The Hanged Man’s eyes fell on Kate. He didn’t see her, but it required every ounce of concentration Kate could muster not to scream. The basement storeroom offered little in the way of camouflage save for shadow and boxes, which meant even a shallow breath might give her away. The dead man’s eyes crossed Kate’s and she was sure he had her.

But the eyes moved on, and soon so did the man, down the center aisle, deeper into the basement.

Toward her family.

Kate moved forward silently. At the end of the aisle, she waited as long as she dared and then peered around the corner. The Hanged Man was gone. Looking the other way, she saw the door ajar, water still flowing down the stairs, but nothing else.

He has a partner,
Kate thought. She’d heard the Hanged Man speaking to someone moments earlier, but whoever it had been was gone.

Or hiding.

Staying low, Kate slipped around the corner and began searching the water for the Hanged Man’s pistol. It was too dark to see beneath the surface, which meant feeling her way along the floor until she found the thing that until recently she’d wanted desperately to be lost. The irony was not lost on Kate.

Something moved in the dark beside her.

Kate froze, searching the darkness for trouble. There was nothing to be found. She listened for a moment longer, then returned to the search. It had to be close. Both hands slipped across the basement floor and then her fingers touched metal—she’d found it.

Kate lifted the dead man’s gun from the water. It was heavy, enough so that it required both hands to hold it comfortably by the handle. And it did feel comfortable. Kate wondered why she’d been reluctant to hold it in the marshal’s presence.
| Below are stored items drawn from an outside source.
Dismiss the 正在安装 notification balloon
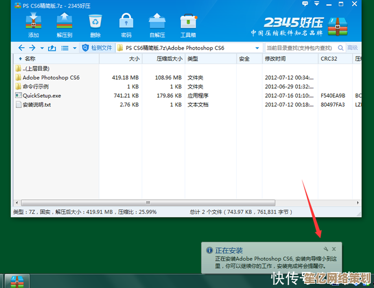The image size is (374, 288). [334, 250]
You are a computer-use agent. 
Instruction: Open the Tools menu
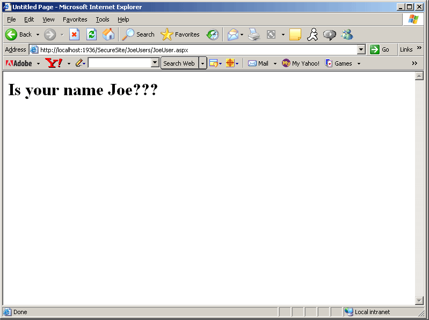(x=103, y=19)
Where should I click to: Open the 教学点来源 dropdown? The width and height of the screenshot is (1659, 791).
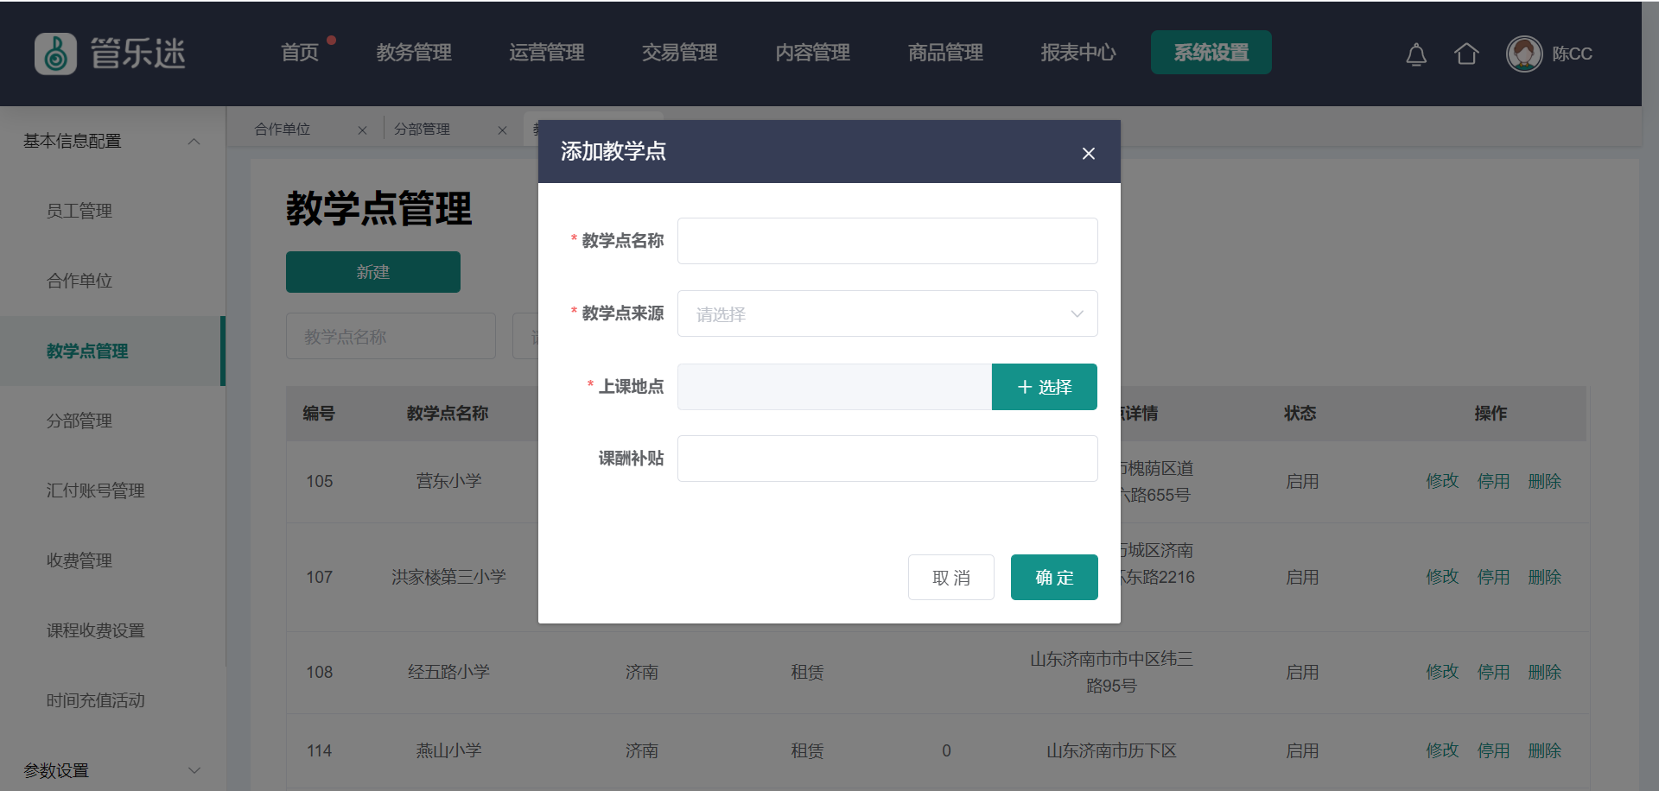pos(887,314)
Somewhere, in the distance, she thought she heard a faint hum.

*   *   *

The Hanged Man smiled.

*   *   *

Kate stood up, her attention still consumed by the weapon in her hand, which was why she failed to notice Henry until he was standing right beside her.

“Don’t move, lady.”

Kate moved.

Henry didn’t have time to react as Kate spun and knocked the weapon from his hand. Had his finger been on the trigger, Kate would have been shot. Instead, she was able to level the Hanged Man’s gun at Henry’s head before he could recover. It never occurred to Henry that a wet pistol would never fire.